■ WHAT IS REQUIRED:
Every line below that holds "computer" must be copied.

■ RECORDS FOR THE EXERCISE:
=== Section Start ===

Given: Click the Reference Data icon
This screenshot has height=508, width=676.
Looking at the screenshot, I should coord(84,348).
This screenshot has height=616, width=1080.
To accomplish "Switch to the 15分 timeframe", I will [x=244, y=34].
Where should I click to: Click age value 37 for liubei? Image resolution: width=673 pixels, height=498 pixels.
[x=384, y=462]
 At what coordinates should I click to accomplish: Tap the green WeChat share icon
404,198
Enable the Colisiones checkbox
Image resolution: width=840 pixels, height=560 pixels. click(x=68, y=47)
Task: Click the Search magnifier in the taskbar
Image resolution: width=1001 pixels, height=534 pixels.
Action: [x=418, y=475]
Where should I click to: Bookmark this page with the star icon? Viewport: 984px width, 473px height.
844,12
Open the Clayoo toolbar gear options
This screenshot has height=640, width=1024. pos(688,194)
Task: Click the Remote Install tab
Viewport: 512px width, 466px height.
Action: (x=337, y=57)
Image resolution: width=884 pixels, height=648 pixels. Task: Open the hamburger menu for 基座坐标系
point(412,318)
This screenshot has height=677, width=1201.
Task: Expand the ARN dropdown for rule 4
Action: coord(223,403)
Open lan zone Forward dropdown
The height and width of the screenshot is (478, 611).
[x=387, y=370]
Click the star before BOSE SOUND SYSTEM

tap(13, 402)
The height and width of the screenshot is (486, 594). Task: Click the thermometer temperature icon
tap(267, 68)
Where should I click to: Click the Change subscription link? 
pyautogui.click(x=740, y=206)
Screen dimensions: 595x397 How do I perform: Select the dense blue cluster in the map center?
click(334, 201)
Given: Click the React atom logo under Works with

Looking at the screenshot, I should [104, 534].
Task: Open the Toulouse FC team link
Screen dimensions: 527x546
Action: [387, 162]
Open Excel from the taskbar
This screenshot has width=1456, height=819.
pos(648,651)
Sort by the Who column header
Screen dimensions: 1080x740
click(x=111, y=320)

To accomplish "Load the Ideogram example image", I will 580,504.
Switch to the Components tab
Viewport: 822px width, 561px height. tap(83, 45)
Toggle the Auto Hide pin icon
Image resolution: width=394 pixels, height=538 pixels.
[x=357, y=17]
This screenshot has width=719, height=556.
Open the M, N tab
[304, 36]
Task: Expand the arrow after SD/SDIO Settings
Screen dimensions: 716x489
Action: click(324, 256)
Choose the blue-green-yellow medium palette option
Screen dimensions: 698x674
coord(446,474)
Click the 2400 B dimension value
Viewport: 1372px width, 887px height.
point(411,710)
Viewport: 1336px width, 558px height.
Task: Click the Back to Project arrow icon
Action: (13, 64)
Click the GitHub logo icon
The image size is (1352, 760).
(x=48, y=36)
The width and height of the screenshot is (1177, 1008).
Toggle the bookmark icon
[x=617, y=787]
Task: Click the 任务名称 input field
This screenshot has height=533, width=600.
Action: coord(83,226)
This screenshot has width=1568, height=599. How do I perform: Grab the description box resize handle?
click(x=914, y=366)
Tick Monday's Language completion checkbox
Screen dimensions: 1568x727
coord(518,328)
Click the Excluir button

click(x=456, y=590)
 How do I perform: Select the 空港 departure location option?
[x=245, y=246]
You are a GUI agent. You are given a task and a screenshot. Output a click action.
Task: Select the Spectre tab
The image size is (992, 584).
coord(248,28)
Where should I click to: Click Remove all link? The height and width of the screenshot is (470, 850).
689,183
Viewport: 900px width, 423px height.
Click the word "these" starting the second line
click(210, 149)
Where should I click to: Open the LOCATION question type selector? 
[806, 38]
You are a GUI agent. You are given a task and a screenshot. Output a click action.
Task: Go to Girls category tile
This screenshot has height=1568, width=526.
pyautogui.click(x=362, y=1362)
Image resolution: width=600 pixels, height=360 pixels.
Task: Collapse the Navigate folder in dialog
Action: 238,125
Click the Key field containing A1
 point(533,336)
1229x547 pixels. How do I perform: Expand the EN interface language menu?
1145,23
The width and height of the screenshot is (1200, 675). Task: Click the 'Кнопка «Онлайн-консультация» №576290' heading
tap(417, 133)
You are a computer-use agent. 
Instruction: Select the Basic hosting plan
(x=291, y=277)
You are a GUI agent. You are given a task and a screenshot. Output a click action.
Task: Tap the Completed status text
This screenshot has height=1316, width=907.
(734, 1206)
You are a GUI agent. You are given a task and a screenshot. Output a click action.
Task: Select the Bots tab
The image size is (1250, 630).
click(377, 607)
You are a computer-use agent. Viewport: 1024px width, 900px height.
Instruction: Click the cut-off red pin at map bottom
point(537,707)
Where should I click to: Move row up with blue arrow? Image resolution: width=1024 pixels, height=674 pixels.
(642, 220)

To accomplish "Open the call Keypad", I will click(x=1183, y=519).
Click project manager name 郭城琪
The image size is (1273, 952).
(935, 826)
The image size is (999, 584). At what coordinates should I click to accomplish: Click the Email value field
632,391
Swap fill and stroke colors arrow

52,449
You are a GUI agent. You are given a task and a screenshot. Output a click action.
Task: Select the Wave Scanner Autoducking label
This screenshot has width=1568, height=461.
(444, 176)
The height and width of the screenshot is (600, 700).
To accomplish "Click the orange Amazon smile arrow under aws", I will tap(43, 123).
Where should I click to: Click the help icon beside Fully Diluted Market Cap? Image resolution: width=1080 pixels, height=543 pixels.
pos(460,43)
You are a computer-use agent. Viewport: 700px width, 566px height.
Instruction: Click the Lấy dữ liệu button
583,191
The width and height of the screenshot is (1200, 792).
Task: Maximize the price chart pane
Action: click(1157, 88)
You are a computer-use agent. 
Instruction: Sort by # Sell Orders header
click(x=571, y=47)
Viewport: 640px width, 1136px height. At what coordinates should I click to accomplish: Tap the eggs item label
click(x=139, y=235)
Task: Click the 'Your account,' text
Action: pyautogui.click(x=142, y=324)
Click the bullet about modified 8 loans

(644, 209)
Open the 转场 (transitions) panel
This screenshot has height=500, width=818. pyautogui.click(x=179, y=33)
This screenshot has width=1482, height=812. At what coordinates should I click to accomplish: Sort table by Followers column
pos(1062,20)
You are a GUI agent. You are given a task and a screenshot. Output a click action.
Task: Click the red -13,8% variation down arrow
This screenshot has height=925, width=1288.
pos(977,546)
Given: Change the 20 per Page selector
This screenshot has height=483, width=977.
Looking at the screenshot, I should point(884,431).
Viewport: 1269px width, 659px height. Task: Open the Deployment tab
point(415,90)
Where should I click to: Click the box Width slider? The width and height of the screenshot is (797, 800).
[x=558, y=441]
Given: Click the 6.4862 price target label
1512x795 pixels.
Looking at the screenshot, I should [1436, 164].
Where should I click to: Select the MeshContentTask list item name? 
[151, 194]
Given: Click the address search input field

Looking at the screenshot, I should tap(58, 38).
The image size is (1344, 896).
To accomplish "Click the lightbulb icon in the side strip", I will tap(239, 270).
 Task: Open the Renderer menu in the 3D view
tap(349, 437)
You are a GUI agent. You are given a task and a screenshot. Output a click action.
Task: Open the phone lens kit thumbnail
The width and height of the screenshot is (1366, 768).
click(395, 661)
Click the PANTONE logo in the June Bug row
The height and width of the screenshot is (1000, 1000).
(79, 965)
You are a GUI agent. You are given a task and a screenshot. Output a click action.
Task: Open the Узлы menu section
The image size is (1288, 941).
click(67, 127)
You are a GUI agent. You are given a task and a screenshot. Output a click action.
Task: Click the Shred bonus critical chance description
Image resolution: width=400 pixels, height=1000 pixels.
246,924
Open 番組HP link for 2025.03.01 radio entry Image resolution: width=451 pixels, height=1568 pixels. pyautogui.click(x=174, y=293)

=== Section End ===

■ RESULT OF THE TASK:
You are a computer-use agent. 
You are a computer-use agent. Viewport: 1024px width, 900px height.
You are a computer-use agent. Viewport: 700px width, 566px height.
You are a computer-use agent. 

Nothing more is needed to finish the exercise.